Widzę od 18 stycznia na ich buziach radość. Nawet fakt, że należy wykuć tabliczkę mnożenia nie jest już straszny, bo w zamian można zagrać w piłkę na świetlicy, robiąc z kaloryfera i 2 krzeseł bramkę i porzucać się śnieżkami na boisku szkolnym. Słowa mojego 9-latka sporo mi tłumaczą: mamo, a możesz przesunąć o godzinę moment, kiedy po mnie przyjeżdżasz do szkoły, żebym mógł pobyć z chłopakami dłużej?!
Dzieci są spragnione towarzystwa w swoim wieku. I żebyśmy stawały na głowie, wysilały się i sięgały po kres własnej kreatywności, zaspokajając potrzeby własnego dziecka, to nigdy nie zastąpimy im przyjaciół. I nie ma tu, co polemizować – bardziej czy mniej kochamy dziecko. Kochamy je po swojemu, najbardziej jak potrafimy, jednak nie zastąpimy przyjaciela równolatka.
Moim skromnym zdaniem, izolacja wyrządza więcej szkody naszemu dziecku niż chodzenie do szkoły i przedszkola. Rozumiem konieczność odseparowania i troskę o zdrowie. Też przeszliśmy covid, przez prawie rok obserwowałam bacznym okiem i uczyłam się jak odróżnić grypę od covid’a u dziecka. Nie będę też nikogo przepraszać, za to, co myślę. Ja się cieszę, że dzieci moje wyszły z domu!
I nie ważne, że niektórzy mnie za to potępią! Zapytałam Was kilka dni temu na fb @wkawiarence czy rwiecie włosy z głowy, czy skaczecie pod sufit z radości z racji otworzenia szkół dla klas 1-3. W 99% przypadkach napisałyście, że jesteście z tego faktu zadowolone. Dostałam jednak wiadomość na priv, od pewnej pani, że nie rozumie tej całej radości w dobie pandemii. Co więcej, jest to sprzeczne z jej wiarą w zdrowe życie i potępia decyzje i wszelką płynąca radość.

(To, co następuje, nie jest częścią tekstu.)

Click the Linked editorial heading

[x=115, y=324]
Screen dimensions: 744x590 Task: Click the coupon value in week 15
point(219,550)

Rozumiem i dziękuję za te słowa. Nie musimy wszyscy się ze sobą zgadzać. Podobnie, jak coraz więcej rodziców decyduje się na edukacje domową. Podziwiam i chyle czoła. Ja jednak posyłam moje dzieci do szkoły i przedszkola, aby miały kontakt z rówieśnikami, uczyły się tego, co ja im nie nie jestem w stanie przekazać. Bo oprócz wiedzy szkolnej, uczą się czegoś równie, a może nawet bardziej ważnego. Relacji, przyjaźni, życia w społeczeństwie.

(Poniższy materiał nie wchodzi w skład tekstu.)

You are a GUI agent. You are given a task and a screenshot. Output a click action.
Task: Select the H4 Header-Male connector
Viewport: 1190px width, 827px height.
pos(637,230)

Ja po kilku tygodniach życia w izolacji miałam dość, a uwierzcie, że potrafię bardzo długo być zadowolona z życia w samotności, w moim domu z rodziną. Potrafię przez bardzo długi okres nie wychylać nosa z bezpiecznej dziury. Jednak mam ten komfort, że posiadam dom, ogród, boisko prawie pod nosem i las w pobliżu, gdzie możemy spacerować do woli.
Dlatego cieszę się i skaczę z radości, że moje dzieci wyszły z domu i mogą na nowo zaplatać grube nici przyjaźni.
A jakie jest Twoje zdanie w temacie, że dzieci poszły do szkoły (przedszkola)?! Jesteś za, czy przeciw?!